Dicas de como se prevenir e proteger o seu patrimônio
- Usar aplicativos de verificação com biometria ou reconhecimento facial;
- Utilizar agregador de senhas, assim você só precisa decorar uma para consultar as outras;
- Fazer uso da autenticação em duas etapas;
- Apenas cadastrar senhas fortes e diferentes;
- Checar sempre se a webcam ou a câmera do celular está desativada;
- Restringir o número de informações públicas;
- Não usar aplicativos de bancos em locais movimentados;
- Sempre confirmar a identidade da pessoa que entrou em contato por mensagem pedindo empréstimo ou confirmação de dados bancários;
- Também é importante conhecer um pouco sobre a Lei Geral de Proteção de Dados (LGPD), para entender seus direitos e como se proteger enquanto o uso dos seus próprios dados por empresas e instituições do Brasil.
Lei Geral de Proteção de Dados (LPD)
A Lei Geral de Proteção de Dados Pessoais (LGPD), Lei n° 13.709/2018, foi aprovada em 2018, mas só entrou em vigor em 2020. A Lei tem a função de regulamentar as atividades de tratamento de dados pessoais no país, protegendo os direitos fundamentais de liberdade e de privacidade e a livre formação da personalidade de cada indivíduo.

Muitas empresas, no entanto, não seguem à risca o que determina a lei. Segundo a pesquisa "Privacidade e proteção de dados pessoais", divulgada pelo Comitê Gestor da Internet no Brasil (CGI.br), apenas 23% das companhias brasileiras implantaram um setor específico ou designaram funcionários responsáveis pela proteção de dados dos clientes.
De acordo com o levantamento do Comitê, somente 20% das companhias com 10 a 49 funcionários contratados possuem uma área dedicada ao assunto. O dado reforça a percepção de que as companhias de menor porte são os alvos favoritos dos ciberataques, porque apresentam mais pontos de vulnerabilidade.
Outro dado preocupante revelado pela pesquisa: somente 30% das empresas consultadas fazem testes de segurança contra vazamento de dados.

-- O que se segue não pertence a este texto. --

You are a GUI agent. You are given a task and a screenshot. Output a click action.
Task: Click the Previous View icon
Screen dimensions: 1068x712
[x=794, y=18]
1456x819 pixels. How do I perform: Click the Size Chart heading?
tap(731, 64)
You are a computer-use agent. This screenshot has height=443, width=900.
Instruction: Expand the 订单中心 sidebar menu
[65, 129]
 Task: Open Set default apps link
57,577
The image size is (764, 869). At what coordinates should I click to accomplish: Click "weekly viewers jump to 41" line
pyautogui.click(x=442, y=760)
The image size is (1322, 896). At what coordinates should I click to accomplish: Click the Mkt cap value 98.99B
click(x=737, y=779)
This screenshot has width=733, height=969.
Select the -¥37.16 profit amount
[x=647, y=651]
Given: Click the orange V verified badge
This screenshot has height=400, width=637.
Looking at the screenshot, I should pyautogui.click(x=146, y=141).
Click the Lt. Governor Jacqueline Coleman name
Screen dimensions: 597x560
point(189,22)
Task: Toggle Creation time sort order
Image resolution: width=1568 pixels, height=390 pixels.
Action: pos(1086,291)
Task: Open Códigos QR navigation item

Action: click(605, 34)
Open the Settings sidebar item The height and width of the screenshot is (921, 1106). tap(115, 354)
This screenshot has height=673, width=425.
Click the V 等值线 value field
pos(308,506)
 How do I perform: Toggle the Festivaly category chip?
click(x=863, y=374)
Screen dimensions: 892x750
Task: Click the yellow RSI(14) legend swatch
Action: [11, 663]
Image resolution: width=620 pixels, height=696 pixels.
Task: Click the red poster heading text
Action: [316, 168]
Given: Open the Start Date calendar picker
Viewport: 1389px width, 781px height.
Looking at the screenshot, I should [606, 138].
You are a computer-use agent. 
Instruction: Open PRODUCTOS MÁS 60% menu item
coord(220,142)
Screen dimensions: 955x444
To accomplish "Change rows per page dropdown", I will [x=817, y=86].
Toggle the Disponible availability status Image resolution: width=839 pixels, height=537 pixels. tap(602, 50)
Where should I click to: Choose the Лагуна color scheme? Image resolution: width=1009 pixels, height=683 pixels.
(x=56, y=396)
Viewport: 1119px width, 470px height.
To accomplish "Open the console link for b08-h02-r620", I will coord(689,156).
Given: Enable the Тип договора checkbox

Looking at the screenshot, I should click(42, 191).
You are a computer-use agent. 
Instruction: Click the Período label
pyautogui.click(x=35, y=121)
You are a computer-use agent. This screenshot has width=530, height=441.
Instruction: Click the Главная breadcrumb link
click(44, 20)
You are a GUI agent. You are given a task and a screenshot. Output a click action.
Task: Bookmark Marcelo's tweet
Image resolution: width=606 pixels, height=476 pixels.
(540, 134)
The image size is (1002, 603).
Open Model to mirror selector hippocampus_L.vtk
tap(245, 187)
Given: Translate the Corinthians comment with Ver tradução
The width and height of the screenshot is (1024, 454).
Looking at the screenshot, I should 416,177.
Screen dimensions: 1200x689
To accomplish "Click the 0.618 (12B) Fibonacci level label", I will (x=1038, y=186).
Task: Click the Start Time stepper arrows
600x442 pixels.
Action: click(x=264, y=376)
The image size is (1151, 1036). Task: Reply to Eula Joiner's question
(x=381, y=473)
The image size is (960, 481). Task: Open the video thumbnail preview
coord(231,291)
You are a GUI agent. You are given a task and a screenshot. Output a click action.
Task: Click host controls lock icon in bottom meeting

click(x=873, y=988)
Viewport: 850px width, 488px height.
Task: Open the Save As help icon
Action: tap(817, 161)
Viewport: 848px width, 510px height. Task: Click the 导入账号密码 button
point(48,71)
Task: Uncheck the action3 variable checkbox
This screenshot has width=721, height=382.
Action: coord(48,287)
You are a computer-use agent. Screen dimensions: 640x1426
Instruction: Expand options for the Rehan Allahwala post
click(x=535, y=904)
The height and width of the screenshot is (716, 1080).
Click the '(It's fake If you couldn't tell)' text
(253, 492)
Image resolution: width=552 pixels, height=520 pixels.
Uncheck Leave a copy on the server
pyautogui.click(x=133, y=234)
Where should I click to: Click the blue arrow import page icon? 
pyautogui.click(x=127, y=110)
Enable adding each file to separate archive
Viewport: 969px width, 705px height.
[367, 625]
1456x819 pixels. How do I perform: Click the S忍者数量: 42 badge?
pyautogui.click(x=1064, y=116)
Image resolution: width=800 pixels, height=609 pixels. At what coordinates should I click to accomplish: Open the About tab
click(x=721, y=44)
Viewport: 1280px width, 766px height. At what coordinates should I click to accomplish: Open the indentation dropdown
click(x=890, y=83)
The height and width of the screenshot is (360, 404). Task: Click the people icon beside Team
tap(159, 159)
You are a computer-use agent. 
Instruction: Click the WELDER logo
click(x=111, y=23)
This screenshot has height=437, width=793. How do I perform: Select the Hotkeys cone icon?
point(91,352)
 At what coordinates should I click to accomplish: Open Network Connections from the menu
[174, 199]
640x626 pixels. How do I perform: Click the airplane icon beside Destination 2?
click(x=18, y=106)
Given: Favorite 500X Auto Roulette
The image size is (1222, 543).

Até mesmo no setor público a preocupação com esses aspectos ainda é muito baixa no país. Conforme o estudo, 41% dos órgãos públicos federais e estaduais ainda não possuem uma área ou pessoa responsável pela implementação da LGPD.

Para Aline Soares, advogada do Departamento de Proteção de Dados do Grupo Epicus, o impacto da LGPD para empresas, órgãos públicos e indivíduos está além do mero cumprimento legal. “Proteger os dados pessoais que estão sob seu controle está diretamente ligado à confiança e transparência com quem fornece seus dados”, disse.